Officials at Mesquite High School in Mesquite, Texas, have recalled their recently distributed school yearbooks after it was discovered the books described some students with special needs as "mentally retarded," KDFW-TV reports.
"Some of the disabilities the students in the Special Education Program have are being blind, deaf or non-verbal," school spokeswoman Laura Jobe told the station, describing the offending language.
According to KDFW, school officials confiscated the yearbooks after parents and students objected to the language and called it "appalling and disgraceful."
“There was an oversight in the editing approval process,” Jobe told the Dallas Morning News. “Those who work inside the special education department know these requirements.”
Jobe told KDFW the school "earnestly regrets" the error, and that students should be getting their yearbooks back next week, though without the pages including the language.
Mesquite High School's principal also plans to call the parents of the special needs students to apologize, and Jobe told the Dallas Morning News the district would never condone using the term "mentally retarded."
The “Spread the Word to End the Word” campaign, which is sponsored by the Special Olympics, has made it their mission to eliminate the use of the "r-word" in schools and everyday life.
On the group's website, Special Olympics athlete Karleigh Jones explains why the word is "old-fashioned" and offensive:
“The word retard is considered hate speech because it offends people with intellectual and developmental disabilities as well as the people that care for and support them. It alienates and excludes them. It also emphasizes the negative stereotypes surrounding people with intellectual and developmental disabilities; the common belief that people with intellectual and developmental disabilities should be segregated, hidden away from society, which, in my opinion, is really old fashioned.”
Other controversial school-related documents from around the country:
In January 2012, parents of students at Beaver Ridge Elementary School in Norcross, Ga. expressed outrage over the school district's response to reports of using examples of slavery in math word problems. The word problems in questions include references to slavery and "beatings."
In March 2012, students at another Georgia school were given a math problem that referenced slavery, upsetting students and parents. Nearly 140 fourth grade students at James A. Jackson Elementary School contained an extra-credit question that read, "A plantation owner had 100 slaves. If three-fifths of them are counted for representation, how many slaves will be counted?"
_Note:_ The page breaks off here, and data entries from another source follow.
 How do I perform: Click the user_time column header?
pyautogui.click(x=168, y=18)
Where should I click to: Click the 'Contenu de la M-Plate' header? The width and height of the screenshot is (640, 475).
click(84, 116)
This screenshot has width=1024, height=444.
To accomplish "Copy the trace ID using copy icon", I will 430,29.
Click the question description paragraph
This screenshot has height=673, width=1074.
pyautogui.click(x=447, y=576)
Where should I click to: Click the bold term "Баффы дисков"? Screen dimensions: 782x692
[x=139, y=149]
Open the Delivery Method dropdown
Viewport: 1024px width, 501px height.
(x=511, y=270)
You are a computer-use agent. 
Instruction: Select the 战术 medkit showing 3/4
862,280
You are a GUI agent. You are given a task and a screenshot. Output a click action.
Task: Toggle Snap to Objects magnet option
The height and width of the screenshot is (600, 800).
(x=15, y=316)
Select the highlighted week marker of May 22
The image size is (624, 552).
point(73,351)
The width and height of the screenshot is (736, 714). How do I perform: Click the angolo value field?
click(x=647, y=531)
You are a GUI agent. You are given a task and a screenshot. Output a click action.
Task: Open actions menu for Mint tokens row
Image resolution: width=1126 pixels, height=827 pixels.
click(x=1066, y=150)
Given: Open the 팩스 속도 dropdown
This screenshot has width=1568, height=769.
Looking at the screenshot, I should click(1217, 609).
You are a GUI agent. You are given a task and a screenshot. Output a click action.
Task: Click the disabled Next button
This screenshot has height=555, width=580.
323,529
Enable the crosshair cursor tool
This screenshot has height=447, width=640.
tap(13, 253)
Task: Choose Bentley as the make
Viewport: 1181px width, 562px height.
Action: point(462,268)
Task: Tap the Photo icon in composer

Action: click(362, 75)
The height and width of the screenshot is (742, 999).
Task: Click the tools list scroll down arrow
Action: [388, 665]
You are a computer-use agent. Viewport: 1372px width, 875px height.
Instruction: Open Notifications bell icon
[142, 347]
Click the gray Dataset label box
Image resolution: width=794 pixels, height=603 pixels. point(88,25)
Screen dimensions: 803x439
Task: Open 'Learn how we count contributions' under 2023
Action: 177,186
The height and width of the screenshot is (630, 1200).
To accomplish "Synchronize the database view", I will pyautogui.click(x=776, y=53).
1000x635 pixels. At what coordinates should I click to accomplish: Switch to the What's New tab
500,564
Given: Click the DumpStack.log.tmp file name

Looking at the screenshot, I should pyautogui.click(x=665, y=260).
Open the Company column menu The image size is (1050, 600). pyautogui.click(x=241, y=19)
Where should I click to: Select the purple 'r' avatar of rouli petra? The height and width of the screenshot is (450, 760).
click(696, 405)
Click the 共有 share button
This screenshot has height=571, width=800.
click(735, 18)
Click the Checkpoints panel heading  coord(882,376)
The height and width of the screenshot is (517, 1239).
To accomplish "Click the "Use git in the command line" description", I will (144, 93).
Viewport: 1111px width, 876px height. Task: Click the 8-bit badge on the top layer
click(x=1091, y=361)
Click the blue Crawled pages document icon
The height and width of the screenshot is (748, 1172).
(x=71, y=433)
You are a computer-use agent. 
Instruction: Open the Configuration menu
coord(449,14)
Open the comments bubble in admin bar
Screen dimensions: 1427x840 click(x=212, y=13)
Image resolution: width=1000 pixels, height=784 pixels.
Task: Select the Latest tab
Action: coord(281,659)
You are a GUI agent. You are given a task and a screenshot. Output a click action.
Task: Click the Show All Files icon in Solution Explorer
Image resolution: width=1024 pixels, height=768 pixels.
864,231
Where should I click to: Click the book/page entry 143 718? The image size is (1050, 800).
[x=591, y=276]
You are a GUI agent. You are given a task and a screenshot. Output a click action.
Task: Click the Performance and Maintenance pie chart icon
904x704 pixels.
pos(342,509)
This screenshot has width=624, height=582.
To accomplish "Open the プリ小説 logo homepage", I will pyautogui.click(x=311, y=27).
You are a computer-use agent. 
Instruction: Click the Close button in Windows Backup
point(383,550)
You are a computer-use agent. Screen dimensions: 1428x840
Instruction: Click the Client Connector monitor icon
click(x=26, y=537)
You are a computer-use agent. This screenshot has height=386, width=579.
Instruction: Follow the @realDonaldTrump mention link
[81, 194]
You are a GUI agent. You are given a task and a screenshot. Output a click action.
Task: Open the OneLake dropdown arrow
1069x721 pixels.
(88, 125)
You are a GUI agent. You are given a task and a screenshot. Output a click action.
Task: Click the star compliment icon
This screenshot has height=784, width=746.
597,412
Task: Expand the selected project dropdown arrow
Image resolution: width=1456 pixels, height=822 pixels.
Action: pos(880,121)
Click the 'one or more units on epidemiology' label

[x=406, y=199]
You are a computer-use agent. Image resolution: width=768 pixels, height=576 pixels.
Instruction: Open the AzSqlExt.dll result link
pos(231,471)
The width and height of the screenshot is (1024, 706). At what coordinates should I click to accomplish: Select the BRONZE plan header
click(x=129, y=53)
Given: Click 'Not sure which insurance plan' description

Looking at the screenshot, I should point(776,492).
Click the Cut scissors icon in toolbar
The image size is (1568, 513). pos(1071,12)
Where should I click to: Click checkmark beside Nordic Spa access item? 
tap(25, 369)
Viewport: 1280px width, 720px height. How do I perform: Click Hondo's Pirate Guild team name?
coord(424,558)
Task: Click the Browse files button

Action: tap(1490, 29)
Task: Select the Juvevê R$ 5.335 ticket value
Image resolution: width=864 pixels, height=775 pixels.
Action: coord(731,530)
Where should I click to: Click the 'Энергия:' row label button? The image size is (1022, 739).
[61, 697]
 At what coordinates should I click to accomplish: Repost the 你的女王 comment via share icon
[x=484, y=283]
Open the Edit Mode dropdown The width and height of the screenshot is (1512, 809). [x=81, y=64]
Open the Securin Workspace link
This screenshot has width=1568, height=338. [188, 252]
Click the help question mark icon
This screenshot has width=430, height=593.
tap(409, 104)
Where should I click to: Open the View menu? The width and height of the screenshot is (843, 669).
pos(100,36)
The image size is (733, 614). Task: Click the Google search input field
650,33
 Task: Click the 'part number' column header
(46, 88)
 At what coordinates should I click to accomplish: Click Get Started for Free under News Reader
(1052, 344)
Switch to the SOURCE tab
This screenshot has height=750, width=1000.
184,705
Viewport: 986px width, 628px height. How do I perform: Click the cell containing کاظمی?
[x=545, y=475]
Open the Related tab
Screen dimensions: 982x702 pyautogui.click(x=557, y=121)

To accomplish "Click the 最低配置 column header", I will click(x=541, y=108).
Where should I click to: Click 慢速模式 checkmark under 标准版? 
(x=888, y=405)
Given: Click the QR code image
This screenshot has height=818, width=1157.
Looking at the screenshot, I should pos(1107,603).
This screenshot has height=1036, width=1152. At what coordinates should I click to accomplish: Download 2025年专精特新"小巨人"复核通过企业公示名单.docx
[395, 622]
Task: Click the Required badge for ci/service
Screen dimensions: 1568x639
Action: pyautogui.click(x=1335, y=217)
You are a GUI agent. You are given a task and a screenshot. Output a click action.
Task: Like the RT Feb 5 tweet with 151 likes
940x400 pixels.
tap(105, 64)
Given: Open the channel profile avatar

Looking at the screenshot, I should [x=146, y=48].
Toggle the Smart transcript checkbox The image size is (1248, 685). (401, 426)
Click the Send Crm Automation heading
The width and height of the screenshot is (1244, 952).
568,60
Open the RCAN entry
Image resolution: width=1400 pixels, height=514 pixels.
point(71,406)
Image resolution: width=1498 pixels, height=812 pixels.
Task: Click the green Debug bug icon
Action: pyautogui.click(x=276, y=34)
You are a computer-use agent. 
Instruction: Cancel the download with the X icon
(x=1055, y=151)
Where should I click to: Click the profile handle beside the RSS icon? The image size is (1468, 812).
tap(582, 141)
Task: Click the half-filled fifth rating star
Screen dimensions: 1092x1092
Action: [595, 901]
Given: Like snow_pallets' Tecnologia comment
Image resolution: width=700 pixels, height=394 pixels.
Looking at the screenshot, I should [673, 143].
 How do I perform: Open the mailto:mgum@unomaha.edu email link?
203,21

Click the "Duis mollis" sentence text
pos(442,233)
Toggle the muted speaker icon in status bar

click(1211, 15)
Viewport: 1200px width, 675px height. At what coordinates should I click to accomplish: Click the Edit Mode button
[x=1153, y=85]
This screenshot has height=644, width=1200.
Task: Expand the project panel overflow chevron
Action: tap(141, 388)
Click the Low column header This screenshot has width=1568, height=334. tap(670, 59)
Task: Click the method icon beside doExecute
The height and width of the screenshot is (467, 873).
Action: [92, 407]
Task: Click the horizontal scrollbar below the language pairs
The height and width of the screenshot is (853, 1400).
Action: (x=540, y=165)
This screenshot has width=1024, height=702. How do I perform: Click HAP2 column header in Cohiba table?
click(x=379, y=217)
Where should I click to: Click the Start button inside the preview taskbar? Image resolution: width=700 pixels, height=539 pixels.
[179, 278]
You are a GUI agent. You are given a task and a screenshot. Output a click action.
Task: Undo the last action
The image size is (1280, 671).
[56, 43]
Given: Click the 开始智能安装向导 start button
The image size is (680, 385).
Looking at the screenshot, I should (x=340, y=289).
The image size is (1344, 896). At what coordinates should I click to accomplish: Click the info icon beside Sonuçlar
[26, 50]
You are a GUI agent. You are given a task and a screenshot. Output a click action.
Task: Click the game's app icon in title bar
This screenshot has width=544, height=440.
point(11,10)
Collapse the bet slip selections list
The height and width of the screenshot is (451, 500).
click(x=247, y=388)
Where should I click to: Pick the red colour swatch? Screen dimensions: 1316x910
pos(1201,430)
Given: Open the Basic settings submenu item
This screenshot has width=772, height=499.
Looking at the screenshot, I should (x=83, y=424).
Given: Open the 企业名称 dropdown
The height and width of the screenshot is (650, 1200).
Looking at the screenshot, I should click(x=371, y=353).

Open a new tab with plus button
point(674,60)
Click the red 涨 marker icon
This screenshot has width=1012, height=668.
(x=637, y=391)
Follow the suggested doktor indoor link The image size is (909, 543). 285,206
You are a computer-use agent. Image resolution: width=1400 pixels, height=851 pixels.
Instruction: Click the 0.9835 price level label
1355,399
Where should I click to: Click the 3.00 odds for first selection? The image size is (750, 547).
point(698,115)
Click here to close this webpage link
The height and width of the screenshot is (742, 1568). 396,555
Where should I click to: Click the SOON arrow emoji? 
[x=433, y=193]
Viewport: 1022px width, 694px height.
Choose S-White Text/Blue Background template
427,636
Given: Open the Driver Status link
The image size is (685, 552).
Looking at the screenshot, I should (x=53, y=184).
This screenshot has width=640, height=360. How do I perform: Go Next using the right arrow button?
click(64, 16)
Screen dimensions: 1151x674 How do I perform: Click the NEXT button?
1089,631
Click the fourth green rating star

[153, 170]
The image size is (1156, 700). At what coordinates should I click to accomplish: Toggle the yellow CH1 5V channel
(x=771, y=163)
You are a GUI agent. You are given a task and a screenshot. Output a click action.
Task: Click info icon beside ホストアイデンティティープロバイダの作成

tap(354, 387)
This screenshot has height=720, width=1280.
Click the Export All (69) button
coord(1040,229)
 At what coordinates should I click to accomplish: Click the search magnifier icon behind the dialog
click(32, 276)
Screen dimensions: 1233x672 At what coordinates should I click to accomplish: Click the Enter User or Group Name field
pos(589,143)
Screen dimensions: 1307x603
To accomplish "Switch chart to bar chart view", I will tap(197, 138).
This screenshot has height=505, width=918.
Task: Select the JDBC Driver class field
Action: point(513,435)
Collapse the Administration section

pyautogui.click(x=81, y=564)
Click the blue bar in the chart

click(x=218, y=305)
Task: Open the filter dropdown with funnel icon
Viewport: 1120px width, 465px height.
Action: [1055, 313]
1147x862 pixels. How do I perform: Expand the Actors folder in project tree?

In February 2012, Roosevelt High School in Des Moines, Iowa received criticism for a class assignment on the Cold War. Based on a worksheet handed out in a social studies class, many questioned whether the lesson promoted communism over capitalism, calling it "communist indoctrination."
A Washington, D.C. teacher was fired from Center City Public School's Trinidad campus in March 2012 for sending home violent, morbid and traumatizing math problems to third graders. Questions included story lines about baking humans in ovens and a child waking up screaming after thousands of fire ants made a nest in a human brain.
A teacher was suspended and handed disciplinary action in March 2012 for a question she wrote on a vocabulary quiz that some argued was racist. When district officials reviewed the test in context, however, the charges against her were rescinded.
Sawgrass Elementary School in Sunrise, Fla. made the news in April 2012 when a second grade student was included in a class photo despite not having turned in a parental consent form. Instead of retaking the photo, the photographer resolved to paste a brown-colored smiley face over the boy's face.
A letter sent home with students at Western Union Elementary School in North Carolina didn't sit well with parents in March 2012. The note asked students to wear "African American attire" or animal print for a Black History Month event, calling into question educators' choice of words and cultural sensitivity.
In April 2012, flyers with an image of Atlanta Public Schools Superintendent Erroll Davis in a Ku Klux Klan robe sparked controversy in the community. The bill was in response to a contentious school redistricting plan that would have closed several schools in a number of Atlanta's black neighborhoods.